Since Paul is on the trolley, his presence would causally contribute to your death. However, Sam’s presence would not causally contribute to your death. Perhaps the intuition underlying the Composite Object Defense has less to do with whether or not there is something composed of the trolley and some seemingly innocent bystander. Perhaps the intuition underlying the Composite Object Defense has to do with the fact that Paul would causally contribute to your death whereas Sam would not.
I guess I should add that Paul is not operating the train, nor is Paul any part of the reason for the train’s momentum (e.g., the train is not moving because Paul paid for a ticket or anything like that). That’s supposed to be part of the case.

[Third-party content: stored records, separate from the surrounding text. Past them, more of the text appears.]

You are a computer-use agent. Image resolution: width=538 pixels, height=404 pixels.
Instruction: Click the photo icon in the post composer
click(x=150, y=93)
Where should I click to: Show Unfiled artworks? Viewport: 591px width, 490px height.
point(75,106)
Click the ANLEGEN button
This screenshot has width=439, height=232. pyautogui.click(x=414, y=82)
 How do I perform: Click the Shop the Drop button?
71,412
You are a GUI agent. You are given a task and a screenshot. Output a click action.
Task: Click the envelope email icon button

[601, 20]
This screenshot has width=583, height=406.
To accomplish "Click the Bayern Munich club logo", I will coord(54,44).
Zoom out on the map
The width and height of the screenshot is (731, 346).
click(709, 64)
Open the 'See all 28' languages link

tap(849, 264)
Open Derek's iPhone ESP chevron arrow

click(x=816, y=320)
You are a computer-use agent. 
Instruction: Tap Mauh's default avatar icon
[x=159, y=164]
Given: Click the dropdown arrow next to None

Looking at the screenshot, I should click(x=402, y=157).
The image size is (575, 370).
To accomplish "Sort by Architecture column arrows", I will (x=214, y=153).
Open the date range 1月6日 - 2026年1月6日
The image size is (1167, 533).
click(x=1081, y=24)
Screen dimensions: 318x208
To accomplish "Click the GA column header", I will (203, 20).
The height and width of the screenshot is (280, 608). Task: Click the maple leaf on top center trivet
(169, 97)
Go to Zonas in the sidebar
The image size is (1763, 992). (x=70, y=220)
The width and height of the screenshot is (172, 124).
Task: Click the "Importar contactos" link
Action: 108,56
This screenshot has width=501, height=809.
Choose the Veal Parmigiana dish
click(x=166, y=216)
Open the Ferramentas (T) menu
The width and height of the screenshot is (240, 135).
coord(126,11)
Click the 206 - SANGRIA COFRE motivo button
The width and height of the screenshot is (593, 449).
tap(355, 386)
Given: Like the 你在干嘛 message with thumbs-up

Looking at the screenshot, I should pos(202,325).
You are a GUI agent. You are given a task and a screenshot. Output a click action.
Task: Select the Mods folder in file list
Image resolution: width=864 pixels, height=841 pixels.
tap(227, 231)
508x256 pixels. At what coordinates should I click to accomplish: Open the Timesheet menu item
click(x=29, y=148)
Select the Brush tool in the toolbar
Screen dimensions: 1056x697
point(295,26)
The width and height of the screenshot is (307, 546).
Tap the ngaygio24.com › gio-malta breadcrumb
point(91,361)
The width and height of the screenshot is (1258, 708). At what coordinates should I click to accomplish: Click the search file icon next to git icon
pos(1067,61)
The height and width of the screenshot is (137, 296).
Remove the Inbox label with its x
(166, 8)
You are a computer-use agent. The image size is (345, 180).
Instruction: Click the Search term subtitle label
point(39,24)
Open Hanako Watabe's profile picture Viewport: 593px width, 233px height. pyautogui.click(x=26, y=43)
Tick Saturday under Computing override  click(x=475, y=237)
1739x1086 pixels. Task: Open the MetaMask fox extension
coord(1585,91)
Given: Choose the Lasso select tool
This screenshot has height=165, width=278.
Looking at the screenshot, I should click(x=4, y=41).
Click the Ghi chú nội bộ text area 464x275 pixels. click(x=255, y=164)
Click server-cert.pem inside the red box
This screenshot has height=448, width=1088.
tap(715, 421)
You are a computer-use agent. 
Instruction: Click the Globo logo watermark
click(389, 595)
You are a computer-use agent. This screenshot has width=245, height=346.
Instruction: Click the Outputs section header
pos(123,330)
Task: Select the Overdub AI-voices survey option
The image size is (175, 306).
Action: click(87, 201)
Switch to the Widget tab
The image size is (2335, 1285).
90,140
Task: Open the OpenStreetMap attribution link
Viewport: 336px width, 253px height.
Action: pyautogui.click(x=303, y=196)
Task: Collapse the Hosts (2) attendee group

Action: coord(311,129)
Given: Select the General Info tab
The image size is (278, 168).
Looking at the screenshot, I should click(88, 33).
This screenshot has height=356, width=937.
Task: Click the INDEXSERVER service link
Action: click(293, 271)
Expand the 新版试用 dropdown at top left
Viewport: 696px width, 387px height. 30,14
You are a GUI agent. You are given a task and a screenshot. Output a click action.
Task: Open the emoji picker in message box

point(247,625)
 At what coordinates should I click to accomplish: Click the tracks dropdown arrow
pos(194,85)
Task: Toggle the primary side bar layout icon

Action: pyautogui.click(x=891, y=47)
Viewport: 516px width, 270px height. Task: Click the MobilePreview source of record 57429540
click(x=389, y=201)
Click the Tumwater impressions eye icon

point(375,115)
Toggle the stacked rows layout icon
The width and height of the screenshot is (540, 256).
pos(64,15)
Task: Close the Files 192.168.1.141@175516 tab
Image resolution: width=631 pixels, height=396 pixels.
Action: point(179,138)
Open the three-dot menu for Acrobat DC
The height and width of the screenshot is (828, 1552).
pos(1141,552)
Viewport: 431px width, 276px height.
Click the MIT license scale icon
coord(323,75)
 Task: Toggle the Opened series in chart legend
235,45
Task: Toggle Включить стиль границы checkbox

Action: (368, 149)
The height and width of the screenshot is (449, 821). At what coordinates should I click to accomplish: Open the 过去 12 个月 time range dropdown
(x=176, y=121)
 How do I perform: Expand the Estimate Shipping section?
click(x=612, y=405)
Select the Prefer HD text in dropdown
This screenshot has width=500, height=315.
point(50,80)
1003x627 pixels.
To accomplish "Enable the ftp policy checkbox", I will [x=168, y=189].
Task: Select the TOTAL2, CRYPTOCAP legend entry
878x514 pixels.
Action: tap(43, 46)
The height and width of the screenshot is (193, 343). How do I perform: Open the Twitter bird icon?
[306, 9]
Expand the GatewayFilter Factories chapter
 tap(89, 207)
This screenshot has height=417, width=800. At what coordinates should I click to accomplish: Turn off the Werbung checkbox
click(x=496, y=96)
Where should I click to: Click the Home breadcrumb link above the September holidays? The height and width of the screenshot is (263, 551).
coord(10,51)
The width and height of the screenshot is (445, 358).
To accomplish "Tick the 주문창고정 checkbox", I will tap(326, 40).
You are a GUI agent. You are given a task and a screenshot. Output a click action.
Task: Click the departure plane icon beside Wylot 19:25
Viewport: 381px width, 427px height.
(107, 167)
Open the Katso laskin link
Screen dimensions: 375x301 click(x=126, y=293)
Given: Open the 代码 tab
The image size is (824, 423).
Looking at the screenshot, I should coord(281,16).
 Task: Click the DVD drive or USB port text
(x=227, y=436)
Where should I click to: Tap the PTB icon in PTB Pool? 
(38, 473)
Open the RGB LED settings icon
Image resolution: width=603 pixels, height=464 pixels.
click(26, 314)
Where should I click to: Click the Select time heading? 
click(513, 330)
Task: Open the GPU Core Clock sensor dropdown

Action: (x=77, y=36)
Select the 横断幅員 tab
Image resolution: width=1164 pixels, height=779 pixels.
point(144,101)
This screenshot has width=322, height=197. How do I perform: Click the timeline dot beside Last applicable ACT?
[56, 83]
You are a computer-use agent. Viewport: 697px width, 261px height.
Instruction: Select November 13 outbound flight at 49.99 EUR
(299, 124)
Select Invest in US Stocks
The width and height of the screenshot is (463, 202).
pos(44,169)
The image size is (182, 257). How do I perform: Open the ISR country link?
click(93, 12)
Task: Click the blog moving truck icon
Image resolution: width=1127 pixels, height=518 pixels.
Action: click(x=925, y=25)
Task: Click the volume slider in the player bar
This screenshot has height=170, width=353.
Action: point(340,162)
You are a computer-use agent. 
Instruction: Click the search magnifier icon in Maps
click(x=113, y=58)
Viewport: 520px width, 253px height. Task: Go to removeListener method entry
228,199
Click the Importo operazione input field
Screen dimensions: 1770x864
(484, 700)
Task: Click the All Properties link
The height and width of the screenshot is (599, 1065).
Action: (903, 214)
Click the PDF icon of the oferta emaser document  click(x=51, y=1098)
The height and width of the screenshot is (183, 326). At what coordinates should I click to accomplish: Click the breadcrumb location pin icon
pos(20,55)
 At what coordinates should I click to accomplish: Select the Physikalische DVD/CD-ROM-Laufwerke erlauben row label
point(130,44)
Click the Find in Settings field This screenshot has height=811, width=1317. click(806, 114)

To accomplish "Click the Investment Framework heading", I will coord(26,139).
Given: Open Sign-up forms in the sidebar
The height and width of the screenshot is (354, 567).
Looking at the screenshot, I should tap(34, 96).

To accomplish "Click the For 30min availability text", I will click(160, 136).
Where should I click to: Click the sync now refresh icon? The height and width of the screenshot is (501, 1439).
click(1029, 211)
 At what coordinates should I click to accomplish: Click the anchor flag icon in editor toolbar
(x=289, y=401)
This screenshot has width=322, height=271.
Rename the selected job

When the case is fleshed out that way do you still think that Paul causally contributes to your death?
Yes, after all Paul’s mass is part of what would strike you. If the Trolley were to strike you, you might be knocked 15 feet. But, if the trolley were to strike you and if Paul had not been on the Trolley, you would have been knocked only 14 feet rather than 15 feet. This all seems to suggest that he would causally contribute to your death even if he had no role in the initial movement or operation of the trolley.
Got it. I suppose we could complicate things (e.g. Paul is being moved along with the train by an Angel so that the presence of Paul’s mass add any additional force).
I don’t have strong intuitions that Paul and Sam are morally different – so I can’t say this with any high degree of confidence – but I suspect that people who thought it was OK to kill Paul but not Sam in the original cases would still think it’s OK to kill Paul if he just magically happens to be moving along inside the train without causally contributing to the final impact.
Although we’d have to ask those who thought there was a line to be drawn between Paul and Sam.
I don’t share that intuition either. I agree that you’ve chosen a good avenue for attacking this question.
For some reason, the ‘doctrine of double effect’ seems like it might be relevant, or its related intuitions.
For the record, I wasn’t embracing the DDE (I think there are some problems with it, though perhaps they aren’t fatal), but only raised it because it looks like according to it there is no relevant difference between the two cases. The human shield case would be different, it seems to me, according to DDE.
If all the work is being done by the intuitions, then some of the recent work on the role and stability (or lack thereof) of such intuitions seems really important.